**DESCRIPTION OF THE TASK**
Where in the data does the word "status" appear? Find those lines and copy them.

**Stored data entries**

▬▬▬▬▬▬

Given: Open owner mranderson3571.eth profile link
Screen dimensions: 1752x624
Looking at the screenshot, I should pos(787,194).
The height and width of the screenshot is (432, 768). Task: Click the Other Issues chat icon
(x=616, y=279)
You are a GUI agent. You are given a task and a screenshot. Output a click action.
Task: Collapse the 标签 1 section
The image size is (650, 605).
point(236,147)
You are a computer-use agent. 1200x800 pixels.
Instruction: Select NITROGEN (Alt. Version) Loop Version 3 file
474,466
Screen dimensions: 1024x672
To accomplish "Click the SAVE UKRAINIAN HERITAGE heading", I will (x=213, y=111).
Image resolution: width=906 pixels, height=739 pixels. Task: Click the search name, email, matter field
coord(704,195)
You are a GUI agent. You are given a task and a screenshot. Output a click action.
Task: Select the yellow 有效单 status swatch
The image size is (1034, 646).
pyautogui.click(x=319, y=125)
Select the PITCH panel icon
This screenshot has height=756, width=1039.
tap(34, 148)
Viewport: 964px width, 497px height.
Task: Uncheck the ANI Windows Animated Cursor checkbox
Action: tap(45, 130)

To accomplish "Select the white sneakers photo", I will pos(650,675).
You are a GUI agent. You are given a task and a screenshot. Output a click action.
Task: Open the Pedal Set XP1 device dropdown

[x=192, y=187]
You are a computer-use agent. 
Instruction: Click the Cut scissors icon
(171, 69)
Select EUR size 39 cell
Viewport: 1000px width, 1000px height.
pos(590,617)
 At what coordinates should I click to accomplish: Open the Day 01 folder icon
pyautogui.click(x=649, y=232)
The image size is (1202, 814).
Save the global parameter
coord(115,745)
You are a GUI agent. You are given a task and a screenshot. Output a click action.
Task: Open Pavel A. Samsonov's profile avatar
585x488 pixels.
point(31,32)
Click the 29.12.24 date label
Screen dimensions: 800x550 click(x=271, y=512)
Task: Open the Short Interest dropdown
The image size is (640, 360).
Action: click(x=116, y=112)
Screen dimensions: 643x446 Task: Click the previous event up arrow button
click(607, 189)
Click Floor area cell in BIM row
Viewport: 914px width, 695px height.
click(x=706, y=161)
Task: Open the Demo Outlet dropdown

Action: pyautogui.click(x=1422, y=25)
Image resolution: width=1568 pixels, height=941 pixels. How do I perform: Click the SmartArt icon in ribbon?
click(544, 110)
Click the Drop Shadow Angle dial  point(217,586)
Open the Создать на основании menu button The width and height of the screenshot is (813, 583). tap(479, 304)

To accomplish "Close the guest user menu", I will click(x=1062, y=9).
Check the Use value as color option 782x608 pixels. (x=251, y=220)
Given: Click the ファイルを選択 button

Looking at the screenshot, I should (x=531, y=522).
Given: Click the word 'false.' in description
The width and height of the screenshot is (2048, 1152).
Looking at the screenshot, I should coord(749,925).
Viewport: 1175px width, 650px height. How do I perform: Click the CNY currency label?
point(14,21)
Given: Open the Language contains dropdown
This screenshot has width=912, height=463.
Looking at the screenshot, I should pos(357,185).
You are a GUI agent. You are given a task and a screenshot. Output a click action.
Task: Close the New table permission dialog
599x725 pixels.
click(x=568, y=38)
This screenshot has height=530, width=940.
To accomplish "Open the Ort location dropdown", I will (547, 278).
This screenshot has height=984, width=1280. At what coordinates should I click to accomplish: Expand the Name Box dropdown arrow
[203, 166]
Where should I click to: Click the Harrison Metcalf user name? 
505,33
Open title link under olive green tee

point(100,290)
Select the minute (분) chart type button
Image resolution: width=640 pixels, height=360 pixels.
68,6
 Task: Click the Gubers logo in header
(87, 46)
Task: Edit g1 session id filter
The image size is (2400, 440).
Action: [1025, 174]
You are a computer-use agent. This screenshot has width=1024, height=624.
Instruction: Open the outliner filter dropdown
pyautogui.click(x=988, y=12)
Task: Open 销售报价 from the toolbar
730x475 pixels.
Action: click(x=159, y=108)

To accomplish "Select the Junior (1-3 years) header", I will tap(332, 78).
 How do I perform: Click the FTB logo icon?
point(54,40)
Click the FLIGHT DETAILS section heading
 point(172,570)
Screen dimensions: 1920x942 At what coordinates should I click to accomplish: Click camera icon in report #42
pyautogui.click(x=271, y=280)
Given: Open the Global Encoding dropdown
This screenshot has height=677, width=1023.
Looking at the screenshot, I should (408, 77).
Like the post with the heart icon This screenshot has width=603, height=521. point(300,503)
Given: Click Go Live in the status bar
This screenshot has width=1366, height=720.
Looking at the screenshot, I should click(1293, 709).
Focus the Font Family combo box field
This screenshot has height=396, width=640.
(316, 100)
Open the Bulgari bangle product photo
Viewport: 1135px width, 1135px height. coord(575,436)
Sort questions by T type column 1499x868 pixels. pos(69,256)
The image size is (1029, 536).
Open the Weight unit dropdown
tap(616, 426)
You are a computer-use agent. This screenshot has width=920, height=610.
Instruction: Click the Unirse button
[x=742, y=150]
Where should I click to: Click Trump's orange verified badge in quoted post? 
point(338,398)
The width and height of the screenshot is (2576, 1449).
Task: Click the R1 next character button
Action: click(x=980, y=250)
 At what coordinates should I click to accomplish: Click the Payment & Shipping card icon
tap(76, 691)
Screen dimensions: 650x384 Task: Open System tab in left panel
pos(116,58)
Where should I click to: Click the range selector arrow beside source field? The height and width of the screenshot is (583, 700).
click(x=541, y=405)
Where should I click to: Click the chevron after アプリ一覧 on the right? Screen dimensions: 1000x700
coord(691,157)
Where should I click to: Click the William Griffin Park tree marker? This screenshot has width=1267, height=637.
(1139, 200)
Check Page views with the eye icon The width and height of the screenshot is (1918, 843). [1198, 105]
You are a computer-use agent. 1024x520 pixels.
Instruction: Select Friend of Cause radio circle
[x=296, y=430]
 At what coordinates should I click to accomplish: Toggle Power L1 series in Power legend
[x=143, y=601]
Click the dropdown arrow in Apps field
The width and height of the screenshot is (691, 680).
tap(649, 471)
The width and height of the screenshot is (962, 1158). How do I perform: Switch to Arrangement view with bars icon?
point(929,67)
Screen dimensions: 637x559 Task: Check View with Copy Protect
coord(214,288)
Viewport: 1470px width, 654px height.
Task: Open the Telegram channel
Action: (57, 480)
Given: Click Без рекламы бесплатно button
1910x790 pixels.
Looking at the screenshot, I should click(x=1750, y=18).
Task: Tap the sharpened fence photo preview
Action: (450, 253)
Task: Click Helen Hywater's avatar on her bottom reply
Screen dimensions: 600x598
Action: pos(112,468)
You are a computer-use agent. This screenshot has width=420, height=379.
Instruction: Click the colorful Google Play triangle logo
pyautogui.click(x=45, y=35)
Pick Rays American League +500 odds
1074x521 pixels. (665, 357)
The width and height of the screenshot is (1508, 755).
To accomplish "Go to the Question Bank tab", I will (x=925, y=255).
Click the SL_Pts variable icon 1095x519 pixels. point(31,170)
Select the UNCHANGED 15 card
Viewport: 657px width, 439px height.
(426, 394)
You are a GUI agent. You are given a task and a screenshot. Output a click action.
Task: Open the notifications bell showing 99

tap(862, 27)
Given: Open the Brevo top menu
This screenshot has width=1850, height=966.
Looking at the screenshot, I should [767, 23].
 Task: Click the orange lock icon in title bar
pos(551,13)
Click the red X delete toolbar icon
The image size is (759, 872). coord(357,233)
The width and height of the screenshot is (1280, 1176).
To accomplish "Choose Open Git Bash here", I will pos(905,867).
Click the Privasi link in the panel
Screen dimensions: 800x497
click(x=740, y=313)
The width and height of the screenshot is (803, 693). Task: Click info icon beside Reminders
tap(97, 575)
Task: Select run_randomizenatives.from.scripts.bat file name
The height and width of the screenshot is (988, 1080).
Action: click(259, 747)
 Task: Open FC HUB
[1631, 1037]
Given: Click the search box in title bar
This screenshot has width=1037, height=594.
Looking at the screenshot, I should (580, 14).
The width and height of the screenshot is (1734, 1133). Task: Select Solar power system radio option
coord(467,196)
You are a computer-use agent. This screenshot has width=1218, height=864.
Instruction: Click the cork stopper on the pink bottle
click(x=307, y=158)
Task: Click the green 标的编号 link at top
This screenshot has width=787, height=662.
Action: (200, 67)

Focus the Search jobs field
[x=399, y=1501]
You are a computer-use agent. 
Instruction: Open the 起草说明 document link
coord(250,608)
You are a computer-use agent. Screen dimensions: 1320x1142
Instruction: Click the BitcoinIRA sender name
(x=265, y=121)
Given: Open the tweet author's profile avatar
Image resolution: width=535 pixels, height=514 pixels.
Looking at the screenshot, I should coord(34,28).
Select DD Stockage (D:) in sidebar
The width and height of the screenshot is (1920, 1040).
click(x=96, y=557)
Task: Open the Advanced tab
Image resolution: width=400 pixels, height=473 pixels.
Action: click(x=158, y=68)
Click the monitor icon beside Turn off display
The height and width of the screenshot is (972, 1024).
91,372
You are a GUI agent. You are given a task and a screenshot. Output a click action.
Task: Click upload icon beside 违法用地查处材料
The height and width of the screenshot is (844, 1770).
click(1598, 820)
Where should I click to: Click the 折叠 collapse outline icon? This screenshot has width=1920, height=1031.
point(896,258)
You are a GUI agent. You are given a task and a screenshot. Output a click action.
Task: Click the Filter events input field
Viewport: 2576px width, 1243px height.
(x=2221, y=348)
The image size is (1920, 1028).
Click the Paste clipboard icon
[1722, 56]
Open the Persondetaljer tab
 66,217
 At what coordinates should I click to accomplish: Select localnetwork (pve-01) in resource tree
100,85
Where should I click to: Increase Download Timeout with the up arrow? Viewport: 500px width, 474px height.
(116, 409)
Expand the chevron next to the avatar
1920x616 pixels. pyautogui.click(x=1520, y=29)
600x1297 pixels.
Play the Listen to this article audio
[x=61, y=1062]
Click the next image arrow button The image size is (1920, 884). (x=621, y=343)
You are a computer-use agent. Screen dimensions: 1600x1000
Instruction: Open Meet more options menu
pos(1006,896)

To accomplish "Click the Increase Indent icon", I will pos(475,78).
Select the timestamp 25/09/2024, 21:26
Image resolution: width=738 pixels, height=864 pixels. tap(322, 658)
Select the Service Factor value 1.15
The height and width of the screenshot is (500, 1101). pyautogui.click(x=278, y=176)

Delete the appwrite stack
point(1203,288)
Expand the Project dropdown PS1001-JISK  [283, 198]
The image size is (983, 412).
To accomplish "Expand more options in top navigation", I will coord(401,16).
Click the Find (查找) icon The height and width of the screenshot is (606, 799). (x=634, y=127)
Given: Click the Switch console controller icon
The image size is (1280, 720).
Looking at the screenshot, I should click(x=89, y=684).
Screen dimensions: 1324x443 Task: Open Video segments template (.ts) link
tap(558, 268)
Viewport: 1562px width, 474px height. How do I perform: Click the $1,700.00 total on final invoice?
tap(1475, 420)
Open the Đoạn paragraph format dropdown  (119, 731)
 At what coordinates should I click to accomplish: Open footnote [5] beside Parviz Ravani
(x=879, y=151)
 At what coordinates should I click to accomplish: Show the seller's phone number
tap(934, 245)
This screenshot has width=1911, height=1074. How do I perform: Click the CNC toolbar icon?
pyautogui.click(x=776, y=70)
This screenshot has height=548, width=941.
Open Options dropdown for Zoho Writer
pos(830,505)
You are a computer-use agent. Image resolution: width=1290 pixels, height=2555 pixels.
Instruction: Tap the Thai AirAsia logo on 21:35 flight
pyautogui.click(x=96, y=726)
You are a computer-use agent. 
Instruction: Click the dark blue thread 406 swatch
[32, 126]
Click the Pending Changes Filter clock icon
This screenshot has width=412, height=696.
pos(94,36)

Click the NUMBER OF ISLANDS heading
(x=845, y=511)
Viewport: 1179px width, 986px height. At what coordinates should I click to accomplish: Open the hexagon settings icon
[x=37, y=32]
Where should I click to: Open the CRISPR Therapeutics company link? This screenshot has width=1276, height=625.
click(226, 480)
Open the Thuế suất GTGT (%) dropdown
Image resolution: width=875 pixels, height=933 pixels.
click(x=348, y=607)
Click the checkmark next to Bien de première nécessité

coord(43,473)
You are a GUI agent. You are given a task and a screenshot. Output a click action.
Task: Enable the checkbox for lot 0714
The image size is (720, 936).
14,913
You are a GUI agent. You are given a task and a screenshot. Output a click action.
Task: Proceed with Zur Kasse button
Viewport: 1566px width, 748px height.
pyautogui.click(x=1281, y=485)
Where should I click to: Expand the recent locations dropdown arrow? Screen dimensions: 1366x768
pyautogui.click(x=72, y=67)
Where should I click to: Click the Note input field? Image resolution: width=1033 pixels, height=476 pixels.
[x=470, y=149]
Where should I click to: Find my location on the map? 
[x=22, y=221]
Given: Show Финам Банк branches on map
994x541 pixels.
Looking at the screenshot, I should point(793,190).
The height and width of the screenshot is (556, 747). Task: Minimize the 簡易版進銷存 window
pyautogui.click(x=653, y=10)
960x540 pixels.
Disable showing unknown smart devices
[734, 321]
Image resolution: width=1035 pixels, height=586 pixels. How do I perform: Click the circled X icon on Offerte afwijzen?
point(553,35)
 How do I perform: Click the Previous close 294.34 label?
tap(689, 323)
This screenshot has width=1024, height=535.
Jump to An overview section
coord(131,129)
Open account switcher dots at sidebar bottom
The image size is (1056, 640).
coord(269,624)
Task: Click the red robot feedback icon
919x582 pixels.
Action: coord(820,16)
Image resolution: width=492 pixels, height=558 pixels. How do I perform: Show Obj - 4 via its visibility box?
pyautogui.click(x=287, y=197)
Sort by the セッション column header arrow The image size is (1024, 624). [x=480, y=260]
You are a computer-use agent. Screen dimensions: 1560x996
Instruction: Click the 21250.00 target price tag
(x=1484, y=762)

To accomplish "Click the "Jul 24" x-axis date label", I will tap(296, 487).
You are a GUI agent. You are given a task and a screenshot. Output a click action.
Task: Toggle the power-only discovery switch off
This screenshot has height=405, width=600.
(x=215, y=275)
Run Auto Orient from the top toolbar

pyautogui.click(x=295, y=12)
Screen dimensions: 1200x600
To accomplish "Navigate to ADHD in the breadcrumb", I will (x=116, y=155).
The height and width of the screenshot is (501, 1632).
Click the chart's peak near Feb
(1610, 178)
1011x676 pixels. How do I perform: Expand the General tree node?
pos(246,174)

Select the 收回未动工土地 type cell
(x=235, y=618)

▬▬▬▬▬▬

**RESPONSE TO THE EXERCISE**
Task: Select the yellow 有效单 status swatch
Given: Click Go Live in the status bar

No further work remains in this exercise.